How will the Spanish authorities calculate the value of my car for the purposes of the 10% import tax?

I had a look on HMR&C website to see how they work it out, presuming that it would be somewhat similiar, and it's like this...



> How do I calculate the value of my goods at import?
> 
> The value is calculated on CIF and is arrived at by applying one of six valuation methods.


And then doesn't go into detail as to any of the methods :rofl:

Of course that wouldn't have given me an answer anyway, just an idea of how european governments might generally do that kind of thing...

My car is a 2002 ford fiesta - on autotrader these go for around £1000. To be honest I'm suprised at how high that figure is...

Cheers!

Rich


----------



## gus-lopez (Jan 4, 2010)

RagsToRich said:


> Hi,
> 
> This is probably buried somewhere on the forum but I haven't been able to find it...
> 
> ...


If you re-reg, as soon as you are here & it still has tax & mot it should be classed as personal chattels & not subject to any tax.

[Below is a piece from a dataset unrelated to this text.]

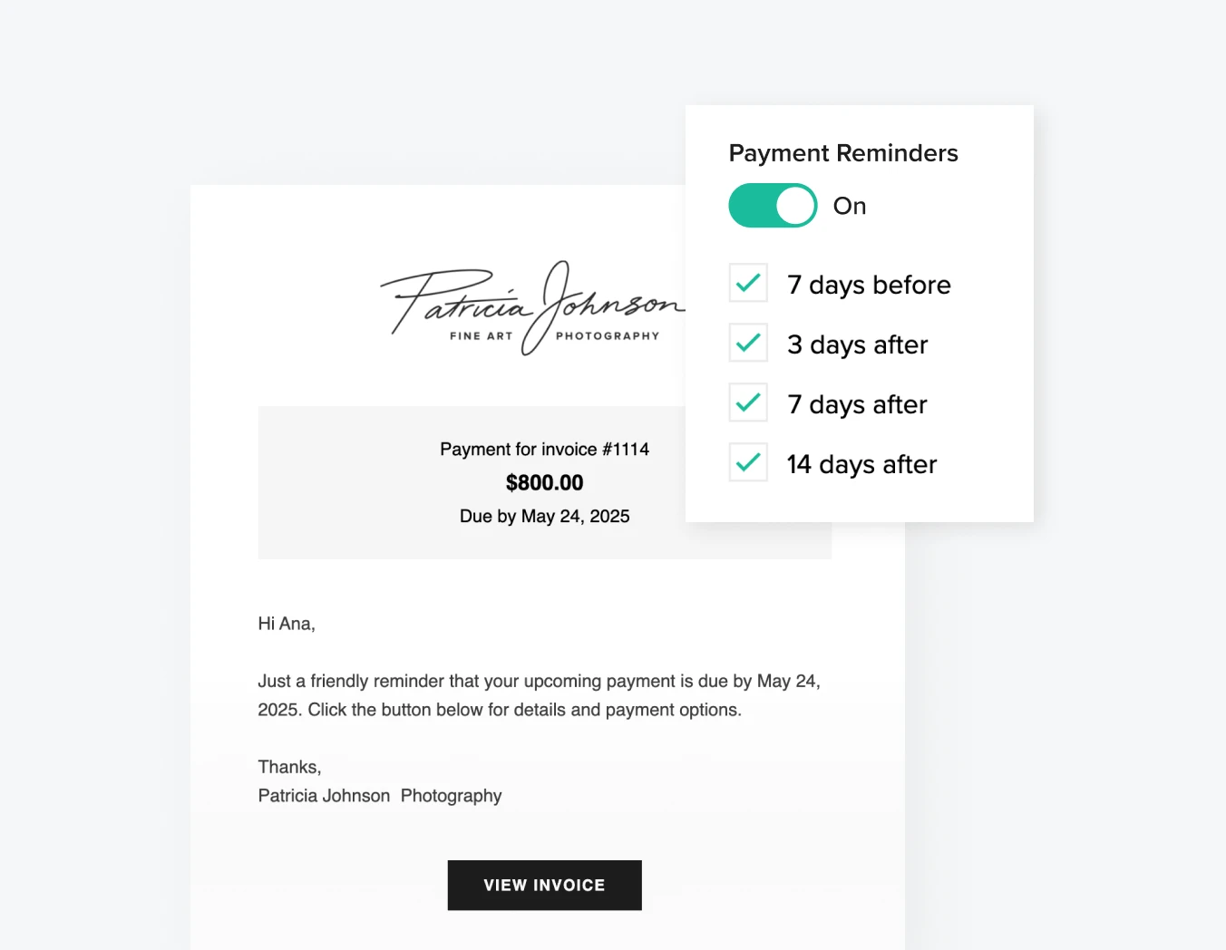Click the Patricia Johnson photography logo
This screenshot has height=950, width=1226.
click(535, 308)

Just the costs involved in re-reg. If you do have to pay tax it will be on its Spanish value which is a gov. figure that is available for every model but for that year the value will be around 3-4000 euros.Their is no allowance for the fact that it is rhd & worthless here.


----------



## RagsToRich (Feb 9, 2010)

gus-lopez said:


> If you re-reg, as soon as you are here & it still has tax & mot it should be classed as personal chattels & not subject to any tax. Just the costs involved in re-reg. If you do have to pay tax it will be on its Spanish value which is a gov. figure that is available for every model but for that year the value will be around 3-4000 euros.Their is no allowance for the fact that it is rhd & worthless here.


Thanks Gus. 

Are you sure about the personal chattels exemption? Even if I apply for residency?

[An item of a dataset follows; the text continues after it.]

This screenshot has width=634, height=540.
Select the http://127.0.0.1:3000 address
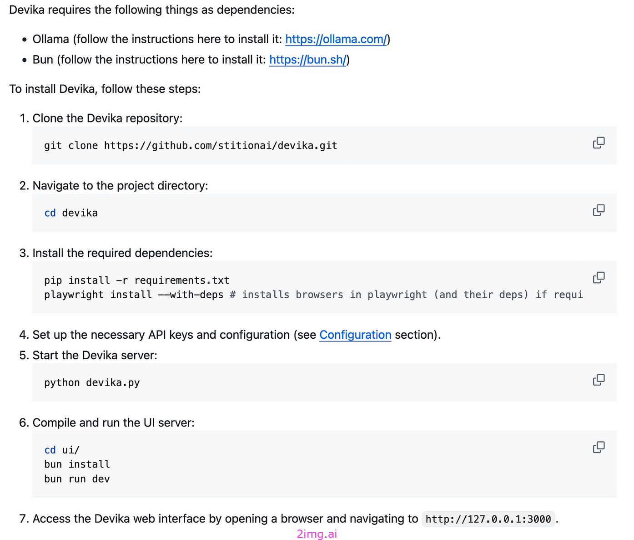point(488,519)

Are you suggesting that I will only have to pay the import tax if I delay in registering my car with Spanish tax?


----------



## gus-lopez (Jan 4, 2010)

No ,there is no import tax just a 7% registration tax, not 12%. That's only for people who are stopped here & told officially to re-reg. their cars. See here for more info, especially the bit about rhd cars.

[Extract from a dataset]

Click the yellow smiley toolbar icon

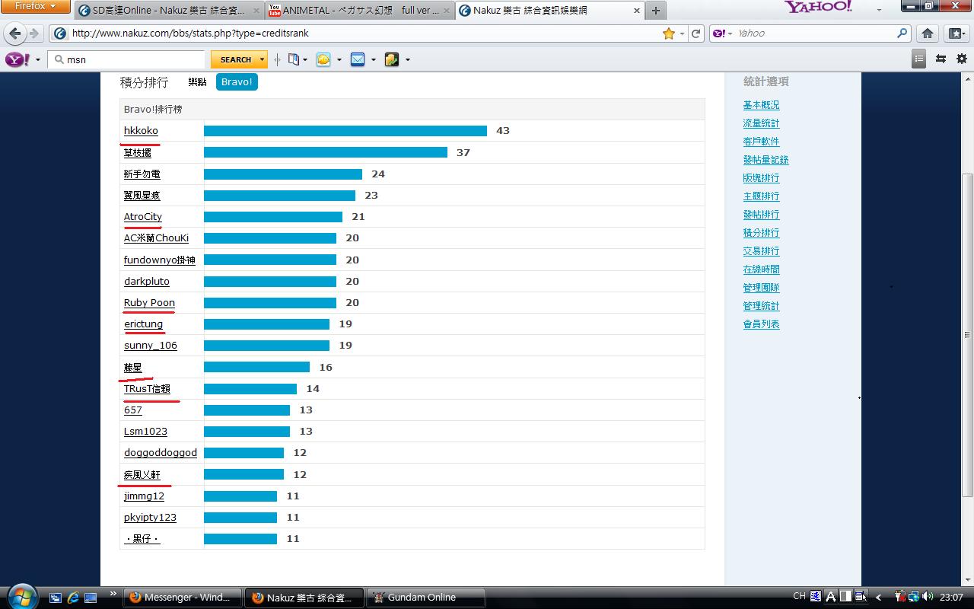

Importing & Registering a Foreign Vehicle in Spain - AngloINFO


----------



## RagsToRich (Feb 9, 2010)

gus-lopez said:


> No ,there is no import tax just a 7% registration tax, not 12%. That's only for people who are stopped here & told officially to re-reg. their cars. See here for more info, especially the bit about rhd cars.
> 
> Importing & Registering a Foreign Vehicle in Spain - AngloINFO


Cheers Gus, that link is fantastic.


----------